--- begin Reading text ---

Most newspaper and television accounts left little doubt yesterday that President Bush had beaten a major retreat in dropping much of the administration's attempt to ban race-specific scholarships for minority students.

The Washington Post said that "no scholarships will be affected for the next four years" and that the administration "completely reversed itself on the specific issue that spurred the controversy." The Washington Times had the administration "retreating," the Los Angeles Times said it had "abandoned" its position and the Wall Street Journal said it had "largely reversed" the ban.

That left the New York Times out on a lonely limb. "U.S. Lets Stand Curb on College Aid Keyed to Race," the paper said.

Conspicuously missing from the Times' account, by reporter Karen De Witt, was any mention that the administration had shelved the issue for four years.

"I think that was a failure. ... We certainly didn't do a good job of explaining that," says Times Managing Editor Joseph Lelyveld.

Deputy National Editor Jeffrey Schmalz blamed the omission on "an editing screw-up." But he was "pleased" with the overall story, which he says involved "a difference in interpretation."

The issue is a complicated one, and many stories noted that the administration did not completely reverse its stand that race-based scholarships are discriminatory.

"Key parts of the program do remain intact and the administration stands behind the policy," Schmalz says. "We didn't see it as an effort to scuttle the whole policy. There had been all this hoopla the day before that they're going to completely back away and completely abandon the policy. We needed to say, 'Hey, wait a minute, reader, there wasn't a full reversal and the controversy continues.' "

--- end Reading text ---
--- begin Input for this task ---

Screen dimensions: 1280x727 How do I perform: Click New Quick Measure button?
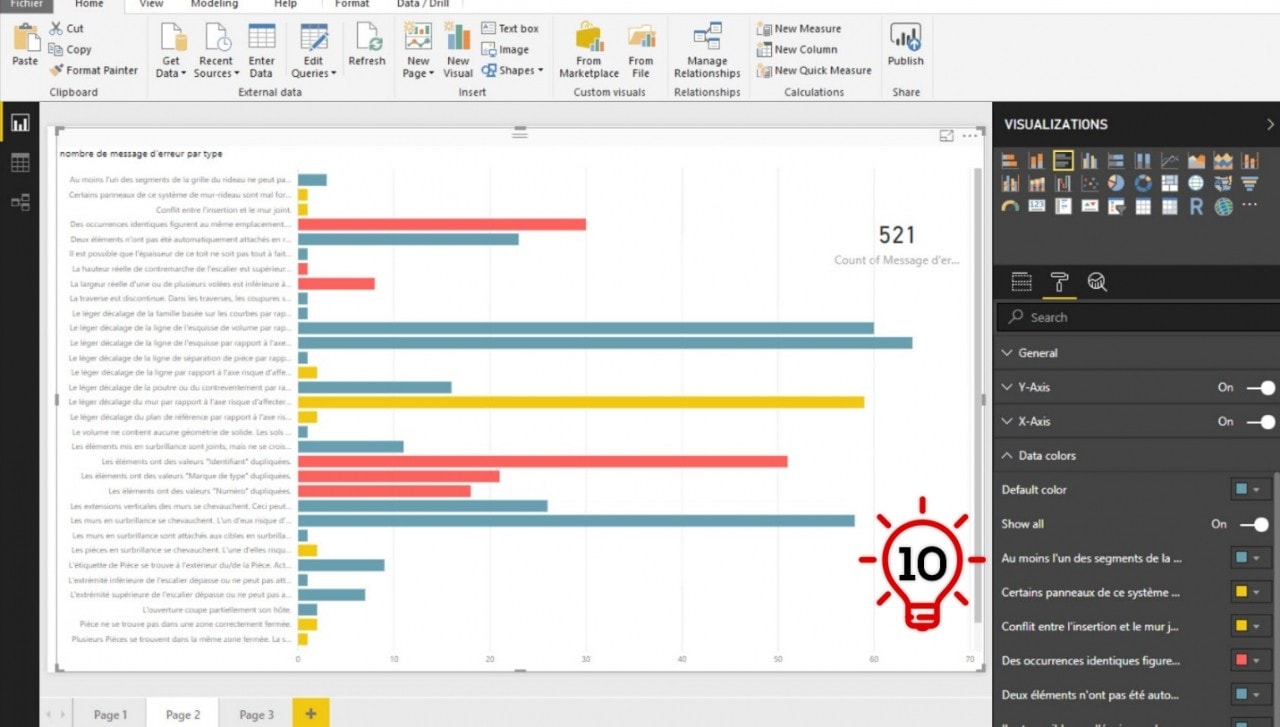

--- end Input for this task ---
--- begin Input for this task ---

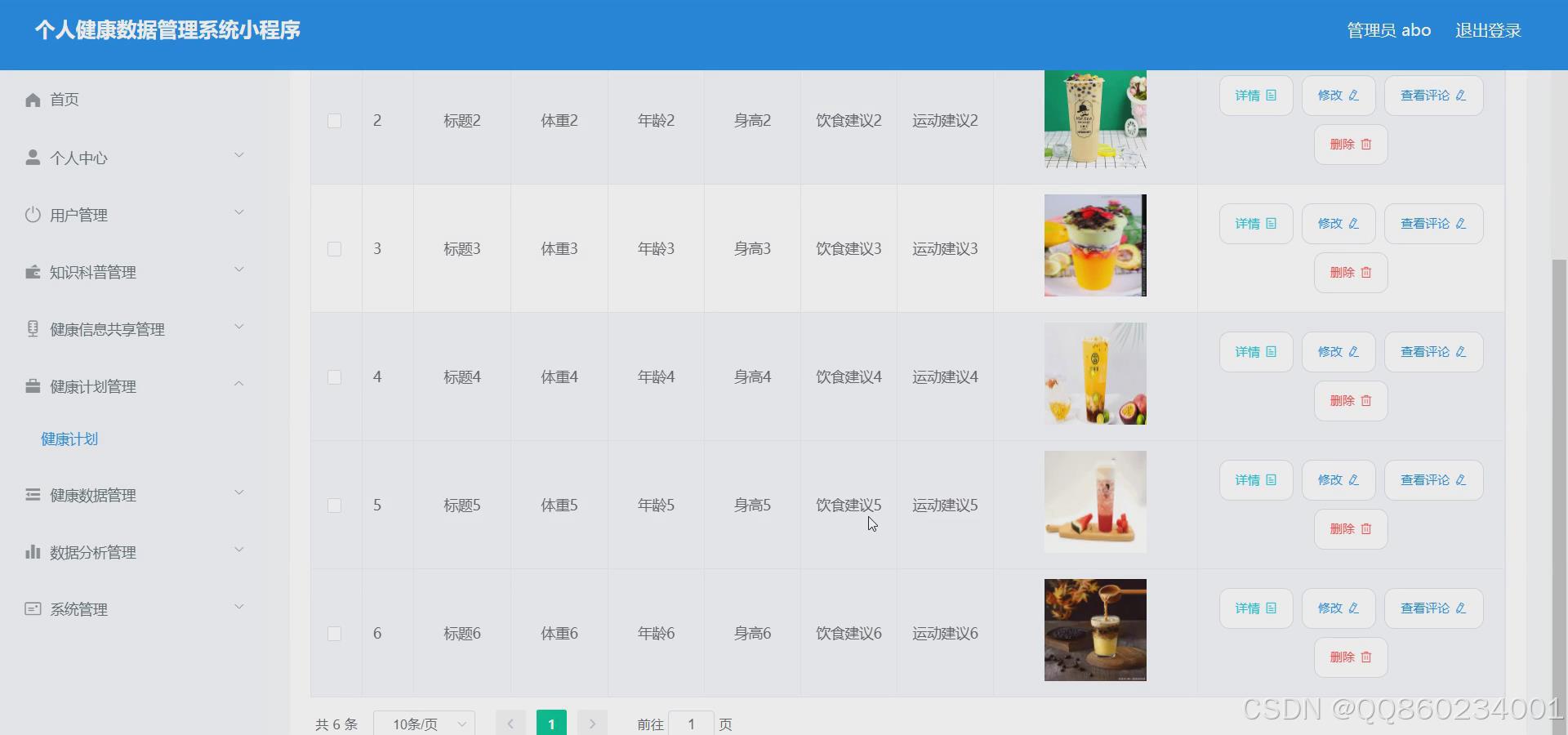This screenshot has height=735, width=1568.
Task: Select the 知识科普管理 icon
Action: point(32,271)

--- end Input for this task ---
--- begin Input for this task ---

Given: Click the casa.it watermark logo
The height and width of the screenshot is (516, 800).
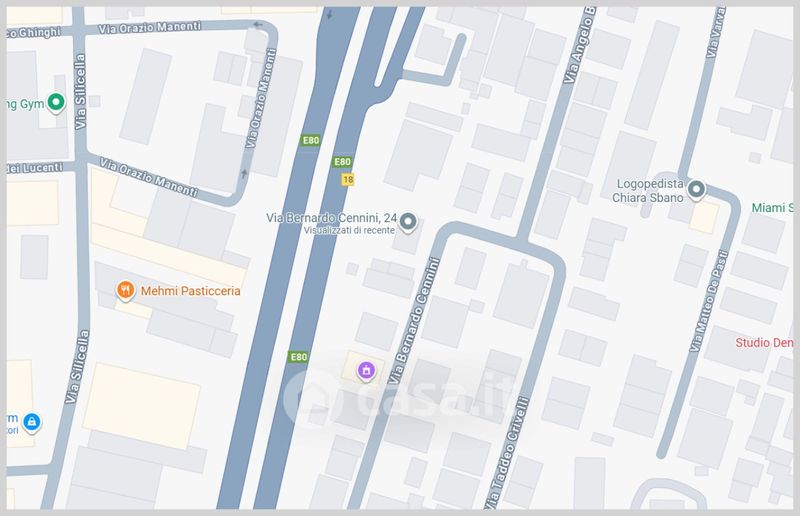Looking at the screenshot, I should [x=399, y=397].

--- end Input for this task ---

• [Problems]:
A) In the press-coverage text, rewrite the stretch from "That left the" through "scholarships are discriminatory.", swapping "administration" for "White House".
B) Reproduce the listing lines from the one containing "This screenshot has height=735, width=1568." through the one containing "Action: point(32,271)", both included, and omit the pictures.
The text and the listing were drawn from separate sources.

• [Answers given]:
A)
That left the New York Times out on a lonely limb. "U.S. Lets Stand Curb on College Aid Keyed to Race," the paper said.

Conspicuously missing from the Times' account, by reporter Karen De Witt, was any mention that the White House had shelved the issue for four years.

"I think that was a failure. ... We certainly didn't do a good job of explaining that," says Times Managing Editor Joseph Lelyveld.

Deputy National Editor Jeffrey Schmalz blamed the omission on "an editing screw-up." But he was "pleased" with the overall story, which he says involved "a difference in interpretation."

The issue is a complicated one, and many stories noted that the White House did not completely reverse its stand that race-based scholarships are discriminatory.

B)
This screenshot has height=735, width=1568.
Task: Select the 知识科普管理 icon
Action: point(32,271)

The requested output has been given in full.